[WHAT YOU NEED TO DO]
Please set down only the lines running from the one with "This screenshot has width=1095, height=593." through the last line of the entries, exactly as written and without any pictures.

--- GIVEN DATA Enclosed Below ---

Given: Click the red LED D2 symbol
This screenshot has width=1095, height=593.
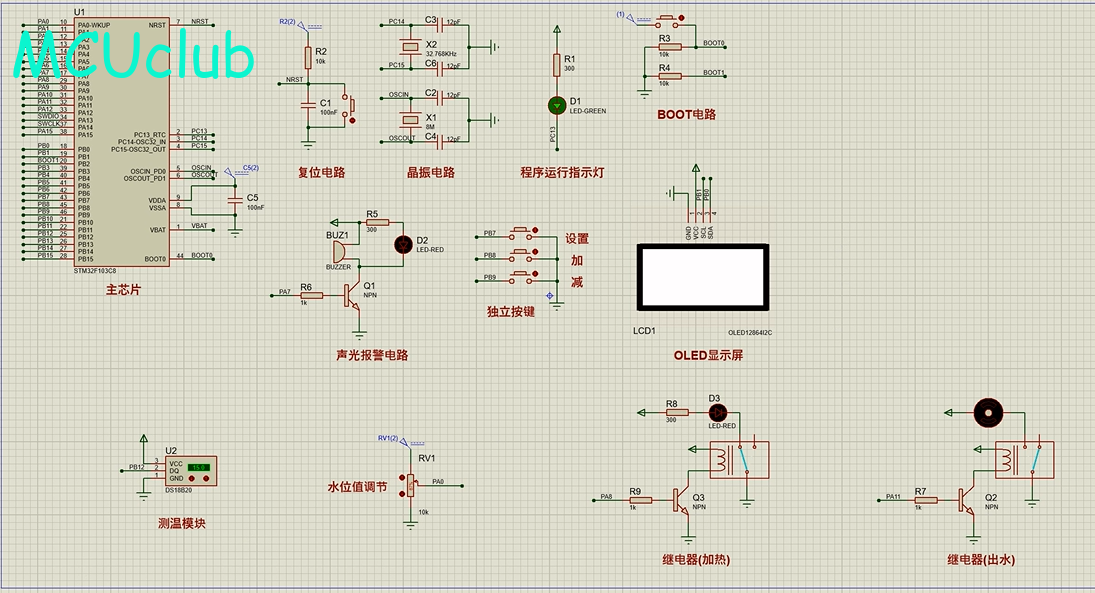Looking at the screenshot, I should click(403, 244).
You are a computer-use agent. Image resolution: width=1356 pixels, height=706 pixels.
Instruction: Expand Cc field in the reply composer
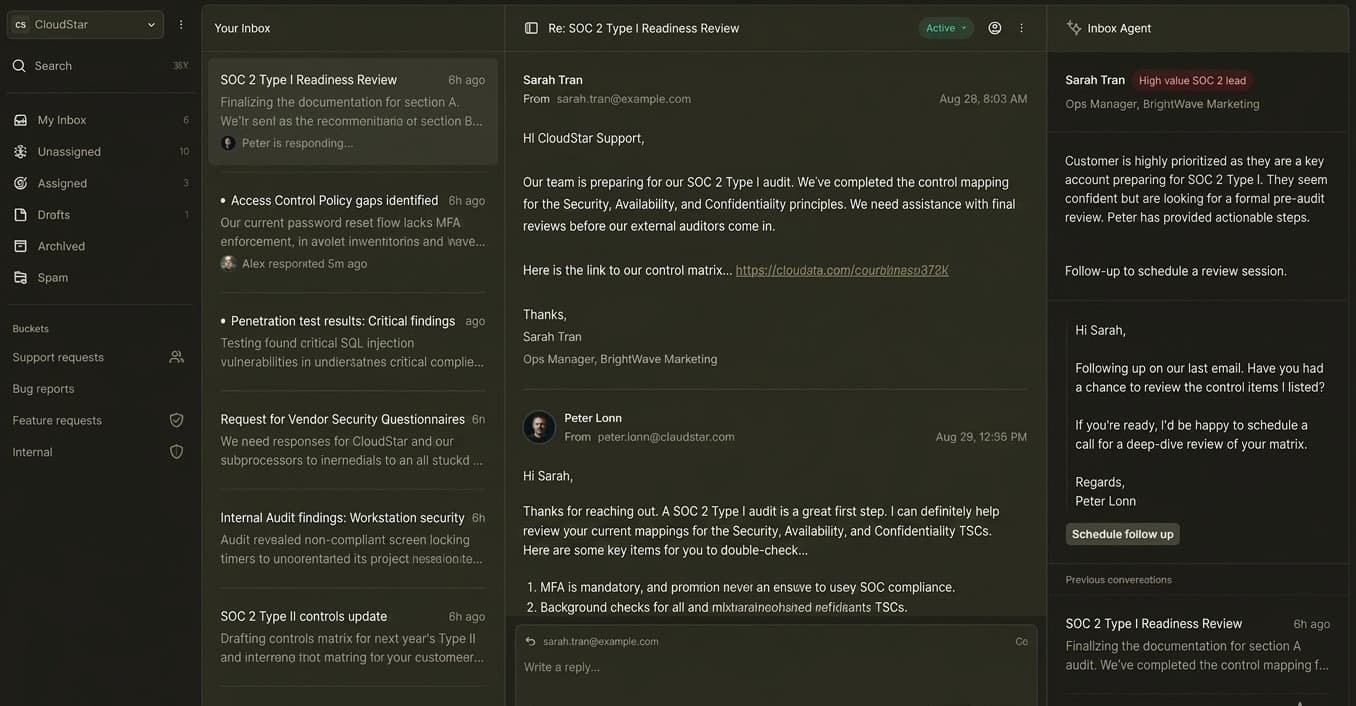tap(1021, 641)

--- End of Enclosed GIVEN DATA ---

[ANSWER FOR THE TASK]
This screenshot has width=1095, height=593.
Looking at the screenshot, I should click(403, 244).
You are a computer-use agent. Image resolution: width=1356 pixels, height=706 pixels.
Instruction: Expand Cc field in the reply composer
tap(1021, 641)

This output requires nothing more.